* Start DATA SUPPLIED *
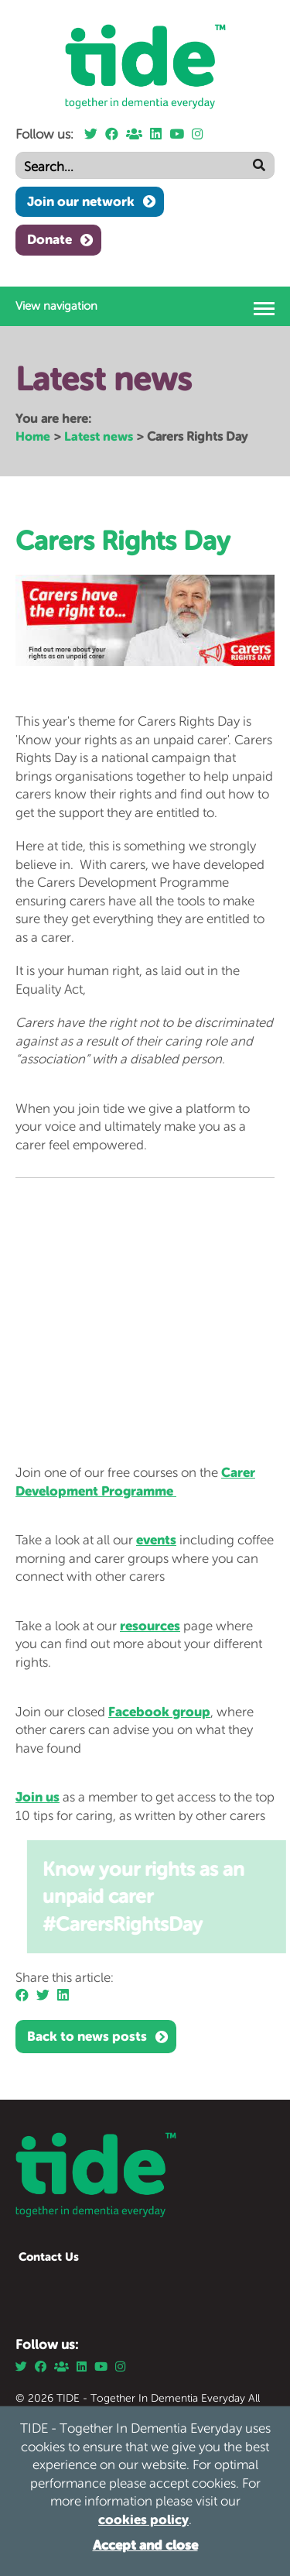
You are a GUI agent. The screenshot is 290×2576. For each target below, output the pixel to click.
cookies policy (143, 2519)
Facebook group (159, 1711)
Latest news (98, 436)
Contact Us (49, 2256)
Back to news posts (87, 2036)
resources (150, 1625)
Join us (37, 1797)
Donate (49, 239)
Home (32, 436)
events (156, 1539)
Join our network (81, 201)
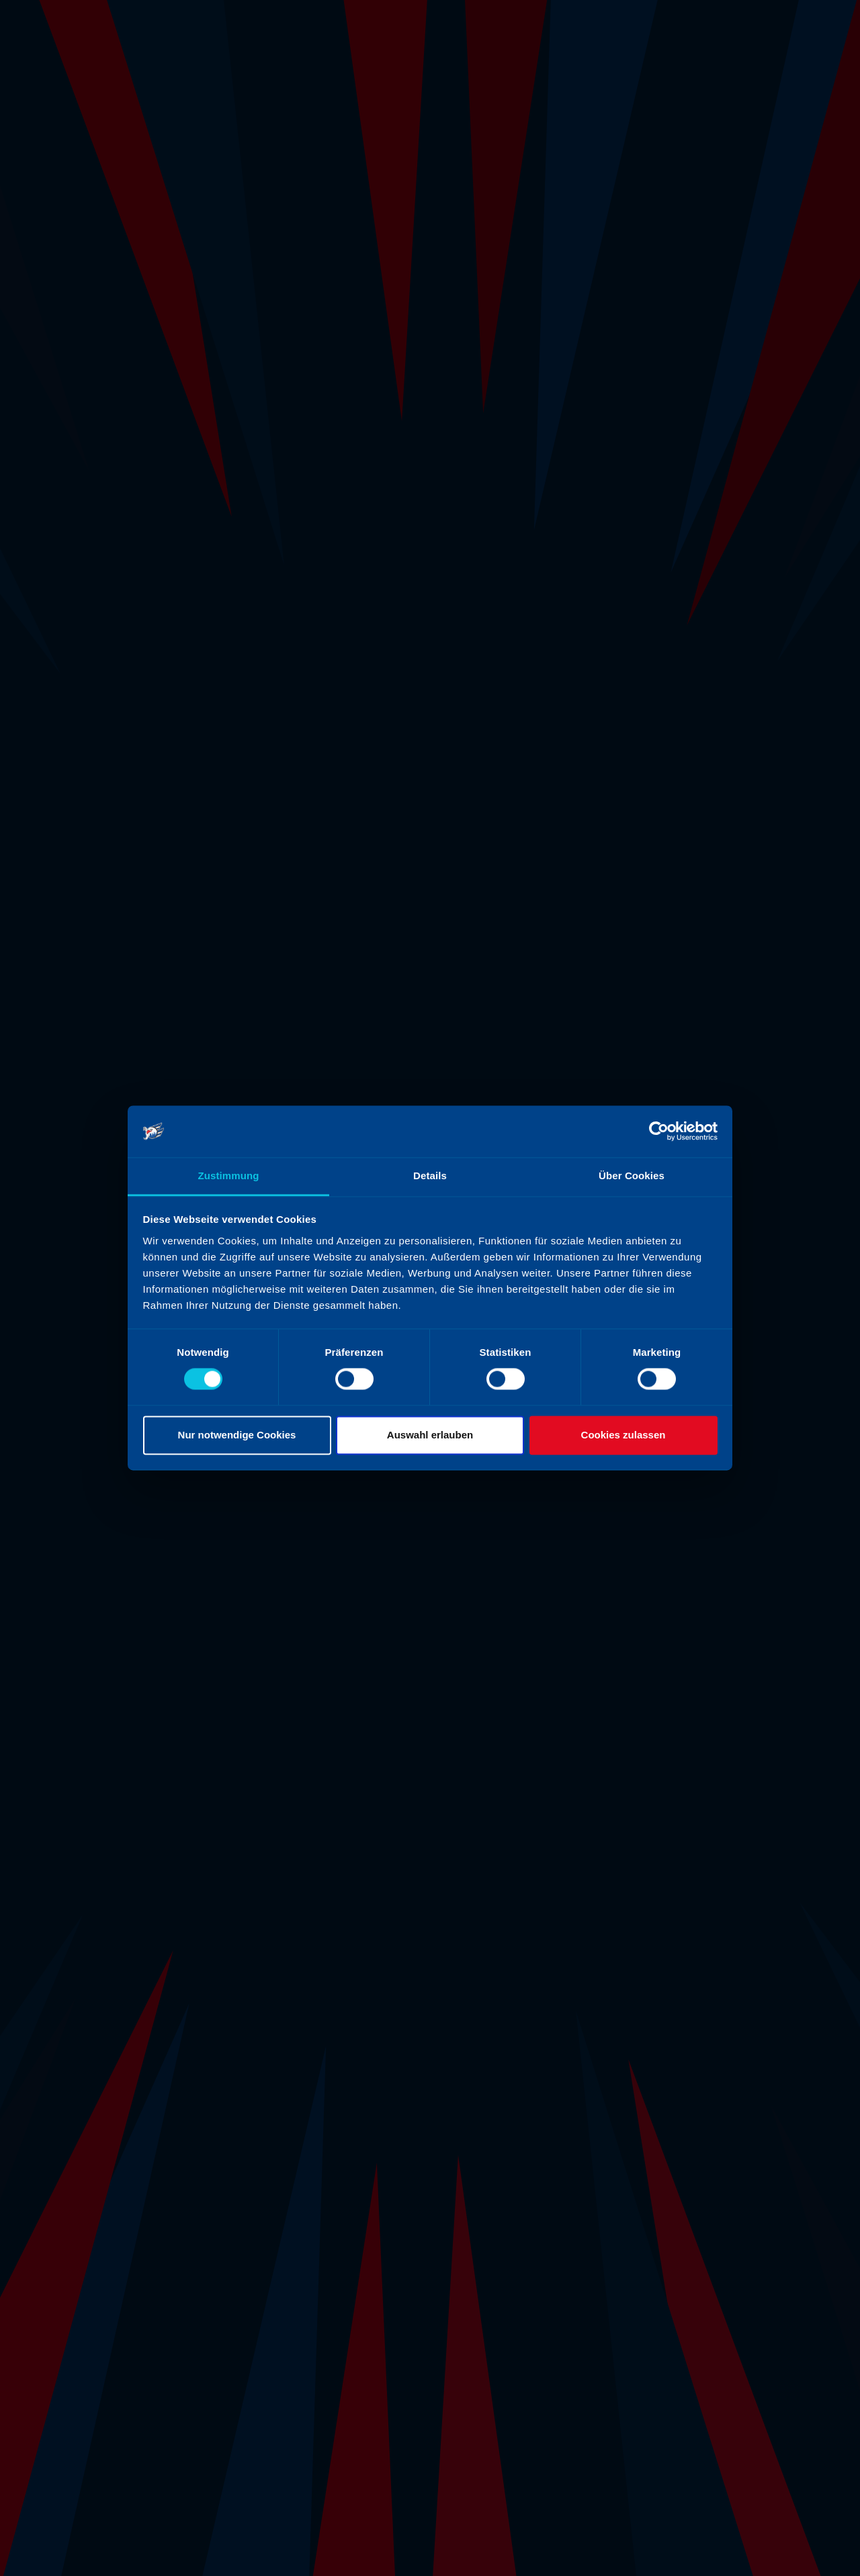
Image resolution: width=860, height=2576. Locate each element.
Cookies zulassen (623, 1434)
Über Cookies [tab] (631, 1175)
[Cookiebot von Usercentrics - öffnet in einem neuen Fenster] (659, 1131)
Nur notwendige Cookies (237, 1434)
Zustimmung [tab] (228, 1175)
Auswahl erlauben (430, 1434)
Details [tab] (430, 1175)
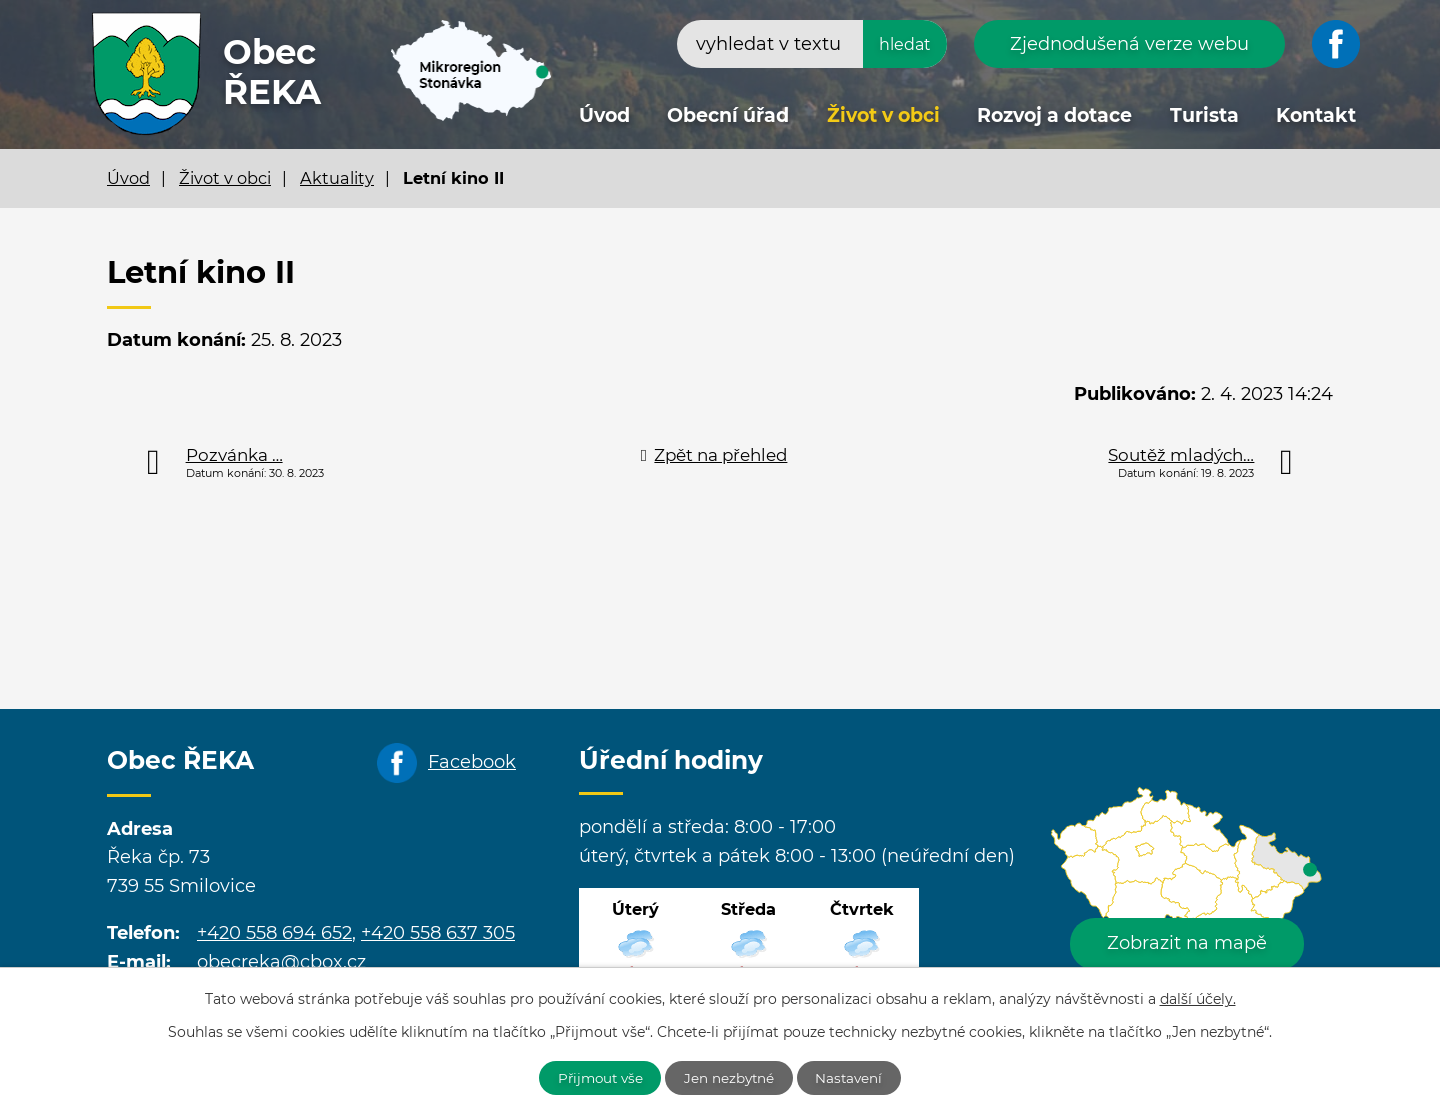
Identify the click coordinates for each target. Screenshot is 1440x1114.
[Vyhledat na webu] (812, 44)
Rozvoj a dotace (1054, 115)
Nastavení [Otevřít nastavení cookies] (857, 1077)
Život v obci (883, 115)
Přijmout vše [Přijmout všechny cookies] (594, 1077)
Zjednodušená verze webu (1129, 44)
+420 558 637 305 (438, 933)
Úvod (604, 115)
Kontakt (1316, 115)
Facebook (472, 762)
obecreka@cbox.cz (281, 962)
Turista (1204, 115)
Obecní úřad (728, 115)
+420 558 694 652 (274, 933)
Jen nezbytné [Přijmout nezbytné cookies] (731, 1077)
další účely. (1198, 997)
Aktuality (337, 178)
* End DATA SUPPLIED *
Please find each line in the listing above that contains the string "webu" and copy those lines.

[Vyhledat na webu] (812, 44)
Zjednodušená verze webu (1129, 44)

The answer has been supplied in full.